▶ The problem:
Can you give the stretch from the start of the records through the line containing "Image resolution: width=241" as a Markdown table with the columns Row and Line, leaving out any blank lines?

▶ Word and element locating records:

## START

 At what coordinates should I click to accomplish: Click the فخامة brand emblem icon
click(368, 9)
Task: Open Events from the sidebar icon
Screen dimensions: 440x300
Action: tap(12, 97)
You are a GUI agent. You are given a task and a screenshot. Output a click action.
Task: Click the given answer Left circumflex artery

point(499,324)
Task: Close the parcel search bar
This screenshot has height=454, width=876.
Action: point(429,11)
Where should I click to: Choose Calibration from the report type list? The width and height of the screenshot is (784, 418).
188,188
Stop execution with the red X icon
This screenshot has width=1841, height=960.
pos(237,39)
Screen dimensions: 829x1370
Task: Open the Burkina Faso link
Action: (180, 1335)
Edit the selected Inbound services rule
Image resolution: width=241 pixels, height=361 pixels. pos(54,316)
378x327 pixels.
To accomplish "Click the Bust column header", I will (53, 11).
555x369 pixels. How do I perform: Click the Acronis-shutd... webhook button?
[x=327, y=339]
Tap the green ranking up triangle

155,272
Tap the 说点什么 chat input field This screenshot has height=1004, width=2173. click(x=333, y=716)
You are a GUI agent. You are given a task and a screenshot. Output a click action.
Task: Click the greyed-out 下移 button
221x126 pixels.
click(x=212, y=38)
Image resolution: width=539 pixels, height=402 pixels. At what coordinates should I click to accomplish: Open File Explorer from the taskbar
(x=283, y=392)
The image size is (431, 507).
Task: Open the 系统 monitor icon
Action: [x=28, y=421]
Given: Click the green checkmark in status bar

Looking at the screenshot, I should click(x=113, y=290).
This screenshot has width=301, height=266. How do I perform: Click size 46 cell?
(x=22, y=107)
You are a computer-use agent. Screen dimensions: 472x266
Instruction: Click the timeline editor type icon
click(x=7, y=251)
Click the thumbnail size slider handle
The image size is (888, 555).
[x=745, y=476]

## END

▶ Solution:
| Row | Line |
|---|---|
| 1 |  At what coordinates should I click to accomplish: Click the فخامة brand emblem icon |
| 2 | click(368, 9) |
| 3 | Task: Open Events from the sidebar icon |
| 4 | Screen dimensions: 440x300 |
| 5 | Action: tap(12, 97) |
| 6 | You are a GUI agent. You are given a task and a screenshot. Output a click action. |
| 7 | Task: Click the given answer Left circumflex artery |
| 8 | point(499,324) |
| 9 | Task: Close the parcel search bar |
| 10 | This screenshot has height=454, width=876. |
| 11 | Action: point(429,11) |
| 12 | Where should I click to: Choose Calibration from the report type list? The width and height of the screenshot is (784, 418). |
| 13 | 188,188 |
| 14 | Stop execution with the red X icon |
| 15 | This screenshot has width=1841, height=960. |
| 16 | pos(237,39) |
| 17 | Screen dimensions: 829x1370 |
| 18 | Task: Open the Burkina Faso link |
| 19 | Action: (180, 1335) |
| 20 | Edit the selected Inbound services rule |
| 21 | Image resolution: width=241 pixels, height=361 pixels. pos(54,316) |